Set task A: How many lines in the entries below contain the string "Select"? Case counts. Give only the number.
>> start Quoted text
Invited talks

Bernhard Schölkopf

From ML for science to causal digital twins

Abstract: Machine learning is being deployed across the sciences, changing the very way we perform scientific inference. This not only allows us to scrutinise datasets too large for human analysis, but also expands the domain of problems amenable to mathematical modeling toward greater complexity. However, standard machine learning has weaknesses when it comes to discovering causal relationships as opposed to potentially spurious correlations. I will discuss the associated failure modes as well as some success stories (with a particular focus on astronomy), including some that use methods of causal machine learning.

Bio: Bernhard Schölkopf studies machine learning and causal inference, with applications in fields ranging from astronomy to robotics. Trained in physics and mathematics, he earned a Ph.D. in computer science in 1997 and became a Max Planck director in 2001. A professor at ETH Zurich and a Fellow of the CIFAR program Learning in Machines and Brains, he has received the ACM-AAAI Allen Newell Award, the BBVA Foundation Frontiers of Knowledge Award, and the Royal Society Milner Award. He co-founded the MLSS series of Machine Learning Summer Schools, the ELLIS Society, and helped start the Journal of Machine Learning Research, an early milestone in open access and today the field’s flagship journal.
>> end Quoted text
>> start Data extract
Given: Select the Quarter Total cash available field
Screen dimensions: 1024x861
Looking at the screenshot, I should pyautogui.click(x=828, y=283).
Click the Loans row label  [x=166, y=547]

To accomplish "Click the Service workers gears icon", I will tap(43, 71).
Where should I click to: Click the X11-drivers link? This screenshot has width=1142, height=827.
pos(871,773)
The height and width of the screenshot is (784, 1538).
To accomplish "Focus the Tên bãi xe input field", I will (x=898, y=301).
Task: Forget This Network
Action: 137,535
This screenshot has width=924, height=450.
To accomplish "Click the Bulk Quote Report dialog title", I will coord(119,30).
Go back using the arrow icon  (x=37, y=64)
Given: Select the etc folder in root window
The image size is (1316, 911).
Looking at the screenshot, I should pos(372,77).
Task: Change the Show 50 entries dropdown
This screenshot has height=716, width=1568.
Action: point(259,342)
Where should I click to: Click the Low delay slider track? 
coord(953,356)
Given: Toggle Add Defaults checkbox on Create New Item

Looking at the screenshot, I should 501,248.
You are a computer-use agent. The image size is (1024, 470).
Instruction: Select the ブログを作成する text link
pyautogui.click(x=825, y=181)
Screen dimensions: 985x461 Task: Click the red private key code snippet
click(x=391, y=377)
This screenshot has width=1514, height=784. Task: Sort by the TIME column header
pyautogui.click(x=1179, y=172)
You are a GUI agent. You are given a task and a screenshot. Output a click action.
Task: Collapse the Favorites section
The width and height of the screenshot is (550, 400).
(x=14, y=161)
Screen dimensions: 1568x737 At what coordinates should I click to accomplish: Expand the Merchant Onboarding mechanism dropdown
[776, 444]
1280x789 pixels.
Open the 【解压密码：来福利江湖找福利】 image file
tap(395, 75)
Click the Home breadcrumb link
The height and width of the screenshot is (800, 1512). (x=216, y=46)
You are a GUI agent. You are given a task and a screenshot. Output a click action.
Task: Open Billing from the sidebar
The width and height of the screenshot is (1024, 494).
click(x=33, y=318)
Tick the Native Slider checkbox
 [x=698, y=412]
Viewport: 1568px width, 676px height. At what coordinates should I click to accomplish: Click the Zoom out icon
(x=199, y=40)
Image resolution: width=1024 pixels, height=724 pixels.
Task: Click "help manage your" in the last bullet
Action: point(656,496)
>> end Data extract
Set task B: According to the invited-talk page, why is machine learning changing the way science does inference? Answer in one to three sentences.

Exercise result A: 3

Exercise result B: It lets scientists examine datasets too large for human analysis. It also extends mathematical modeling to more complex problems.